Local people have also expressed fears that the PCBs could contaminate the air as well.
The dredging project was temporarily suspended this summer when residents on nearby Cornwall Island complained of respiratory problems. But air quality tests found the dredging wasn’t to blame. Ken Jock is the tribe’s environmental director.
He says in addition to air and water quality concerns, the local people would like to see a healthier fish population. Some species have been contaminated with PCBs. And he says that’s why the tribe supports the dredging.


“We know the PCBs will be there in a thousand years and we’ll be here, and we’ll still want to eat the fish.
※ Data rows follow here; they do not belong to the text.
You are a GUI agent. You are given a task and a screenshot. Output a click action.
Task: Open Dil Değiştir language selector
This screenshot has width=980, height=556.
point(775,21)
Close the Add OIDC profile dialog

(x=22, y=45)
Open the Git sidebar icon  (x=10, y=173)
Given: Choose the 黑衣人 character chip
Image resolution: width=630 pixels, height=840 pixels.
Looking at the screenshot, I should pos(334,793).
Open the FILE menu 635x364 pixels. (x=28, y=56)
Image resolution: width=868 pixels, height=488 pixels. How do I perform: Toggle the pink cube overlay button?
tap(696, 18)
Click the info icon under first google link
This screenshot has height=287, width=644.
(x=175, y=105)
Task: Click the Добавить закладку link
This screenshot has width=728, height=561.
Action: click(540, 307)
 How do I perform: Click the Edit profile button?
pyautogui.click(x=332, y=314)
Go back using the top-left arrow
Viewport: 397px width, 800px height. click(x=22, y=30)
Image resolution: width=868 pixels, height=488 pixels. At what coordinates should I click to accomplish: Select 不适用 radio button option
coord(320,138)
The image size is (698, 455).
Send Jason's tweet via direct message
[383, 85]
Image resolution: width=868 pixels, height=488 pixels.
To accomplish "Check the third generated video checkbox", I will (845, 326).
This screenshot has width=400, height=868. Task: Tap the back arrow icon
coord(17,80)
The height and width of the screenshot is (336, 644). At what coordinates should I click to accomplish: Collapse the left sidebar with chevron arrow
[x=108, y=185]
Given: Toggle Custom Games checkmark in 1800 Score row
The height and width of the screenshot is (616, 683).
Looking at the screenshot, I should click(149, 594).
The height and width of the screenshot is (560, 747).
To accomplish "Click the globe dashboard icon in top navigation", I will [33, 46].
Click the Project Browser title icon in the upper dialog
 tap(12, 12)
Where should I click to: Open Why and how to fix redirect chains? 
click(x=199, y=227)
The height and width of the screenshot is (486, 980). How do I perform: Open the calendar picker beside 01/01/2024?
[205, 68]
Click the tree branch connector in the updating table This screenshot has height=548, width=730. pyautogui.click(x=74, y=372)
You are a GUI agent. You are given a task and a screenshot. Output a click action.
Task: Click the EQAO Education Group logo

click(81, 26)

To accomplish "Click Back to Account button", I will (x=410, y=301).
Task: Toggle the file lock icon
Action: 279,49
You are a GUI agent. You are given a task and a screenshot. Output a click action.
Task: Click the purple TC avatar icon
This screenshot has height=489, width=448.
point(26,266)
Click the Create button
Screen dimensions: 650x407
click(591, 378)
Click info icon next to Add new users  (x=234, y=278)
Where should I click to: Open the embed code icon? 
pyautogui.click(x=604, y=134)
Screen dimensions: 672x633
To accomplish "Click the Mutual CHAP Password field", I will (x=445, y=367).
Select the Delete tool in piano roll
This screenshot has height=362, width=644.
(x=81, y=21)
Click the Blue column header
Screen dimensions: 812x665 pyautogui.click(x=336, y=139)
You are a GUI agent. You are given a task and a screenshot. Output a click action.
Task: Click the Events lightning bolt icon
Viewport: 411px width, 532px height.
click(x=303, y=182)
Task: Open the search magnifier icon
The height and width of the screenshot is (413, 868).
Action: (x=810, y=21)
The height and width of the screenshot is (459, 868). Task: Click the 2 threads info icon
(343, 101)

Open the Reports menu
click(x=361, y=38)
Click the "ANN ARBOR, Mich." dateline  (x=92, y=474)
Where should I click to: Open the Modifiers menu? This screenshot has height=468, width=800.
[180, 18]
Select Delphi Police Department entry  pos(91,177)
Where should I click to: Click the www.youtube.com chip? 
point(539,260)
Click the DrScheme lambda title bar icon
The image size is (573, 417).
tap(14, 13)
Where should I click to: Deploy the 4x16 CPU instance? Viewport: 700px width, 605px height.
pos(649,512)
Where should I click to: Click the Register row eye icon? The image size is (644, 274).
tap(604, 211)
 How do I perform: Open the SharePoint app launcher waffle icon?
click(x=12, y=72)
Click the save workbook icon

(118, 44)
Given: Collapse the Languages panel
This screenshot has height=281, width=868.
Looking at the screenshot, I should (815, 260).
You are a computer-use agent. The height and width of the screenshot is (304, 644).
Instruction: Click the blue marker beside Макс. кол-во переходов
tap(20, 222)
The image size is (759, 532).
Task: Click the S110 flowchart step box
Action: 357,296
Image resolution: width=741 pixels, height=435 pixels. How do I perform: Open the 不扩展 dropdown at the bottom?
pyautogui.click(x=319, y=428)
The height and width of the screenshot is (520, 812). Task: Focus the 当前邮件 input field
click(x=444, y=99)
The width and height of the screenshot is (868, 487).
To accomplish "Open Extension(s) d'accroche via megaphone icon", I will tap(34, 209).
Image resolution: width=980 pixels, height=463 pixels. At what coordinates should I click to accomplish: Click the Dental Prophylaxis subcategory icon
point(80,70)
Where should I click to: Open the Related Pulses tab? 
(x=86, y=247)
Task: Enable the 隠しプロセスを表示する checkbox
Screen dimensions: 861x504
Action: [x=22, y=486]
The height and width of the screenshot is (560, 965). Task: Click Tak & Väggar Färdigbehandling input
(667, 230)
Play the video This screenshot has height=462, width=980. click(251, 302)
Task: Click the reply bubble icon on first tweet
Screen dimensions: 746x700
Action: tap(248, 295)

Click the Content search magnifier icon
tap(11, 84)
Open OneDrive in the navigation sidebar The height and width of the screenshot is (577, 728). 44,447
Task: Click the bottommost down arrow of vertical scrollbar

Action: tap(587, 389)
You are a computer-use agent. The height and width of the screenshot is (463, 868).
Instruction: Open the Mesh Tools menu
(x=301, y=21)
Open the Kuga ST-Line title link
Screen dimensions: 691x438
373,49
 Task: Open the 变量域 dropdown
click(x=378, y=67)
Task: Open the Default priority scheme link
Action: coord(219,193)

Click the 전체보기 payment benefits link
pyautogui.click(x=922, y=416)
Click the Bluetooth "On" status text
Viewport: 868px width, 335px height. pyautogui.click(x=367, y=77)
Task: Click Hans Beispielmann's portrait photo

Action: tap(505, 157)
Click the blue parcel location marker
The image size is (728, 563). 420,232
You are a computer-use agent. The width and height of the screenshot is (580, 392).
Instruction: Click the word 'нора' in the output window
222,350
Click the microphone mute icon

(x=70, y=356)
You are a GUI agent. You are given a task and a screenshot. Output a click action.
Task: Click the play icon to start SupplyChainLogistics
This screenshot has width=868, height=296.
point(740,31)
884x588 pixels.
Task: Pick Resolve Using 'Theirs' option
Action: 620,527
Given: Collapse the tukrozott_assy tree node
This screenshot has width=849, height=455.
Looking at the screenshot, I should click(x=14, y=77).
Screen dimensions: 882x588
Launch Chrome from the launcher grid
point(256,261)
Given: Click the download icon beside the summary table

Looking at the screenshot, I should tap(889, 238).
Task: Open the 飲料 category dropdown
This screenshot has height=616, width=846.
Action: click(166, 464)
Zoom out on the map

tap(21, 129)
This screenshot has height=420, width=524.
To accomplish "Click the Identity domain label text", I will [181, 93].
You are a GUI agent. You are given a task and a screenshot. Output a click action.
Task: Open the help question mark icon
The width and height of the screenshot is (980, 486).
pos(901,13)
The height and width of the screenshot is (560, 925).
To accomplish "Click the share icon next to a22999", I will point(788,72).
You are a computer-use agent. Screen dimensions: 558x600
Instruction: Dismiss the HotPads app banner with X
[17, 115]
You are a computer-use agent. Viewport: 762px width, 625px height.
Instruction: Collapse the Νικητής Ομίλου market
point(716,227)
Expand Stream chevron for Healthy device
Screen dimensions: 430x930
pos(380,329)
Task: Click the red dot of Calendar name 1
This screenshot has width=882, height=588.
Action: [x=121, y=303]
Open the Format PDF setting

So we think that any solution has to be a permanent solution.”


The Alcoa-Reynolds Company had wanted to place a gravel cap over the chemicals rather than dredge. But the EPA ordered them to remove the PCBs. Rick Esterline, the company’s project director, says they’re fully cooperating with the government.


“You’re required to clean it up, that’s the rules and regulations that we have in our country. Whether they come at you with court orders or whether you do it, it’s still you have to do it.”


The project is expected to cost the company 40 million dollars. That includes the eight million dollar reinforced steel wall around the contaminated area. Alcoa-Reynolds is also using a special electronic bucket to remove the sediment. The EPA’s Anne Kelly says this has become the bucket of choice for Great Lakes dredging projects.


“Based on the information that will be transferred to the operator on the barge, he’ll know if that bucket is completely sealed, which is very helpful because a clamshell bucket will begin to close and hit a rock… he won’t know it’s still open partially and begin to pull that up through the water column with materials basically pouring out of it.”


Kelly says every cleanup project requires a different approach. In Michigan, General Motors is using an environmental bucket and silt curtains to dredge the Saginaw River.
Engineers in Michigan’s Pine River built a steel wall and emptied out the water inside before dredging. The dredging in the St. Lawrence is expected to finish in November.
And it’s possible it won’t reduce the PCB levels to one part per million. The cleanup at the nearby General Motors plant fell short of that goal. If that happens, the EPA will require the company to cap the river bottom – and monitor the sediments, the water and the fish indefinitely. For the Great Lakes Radio Consortium, I’m Karen Kelly.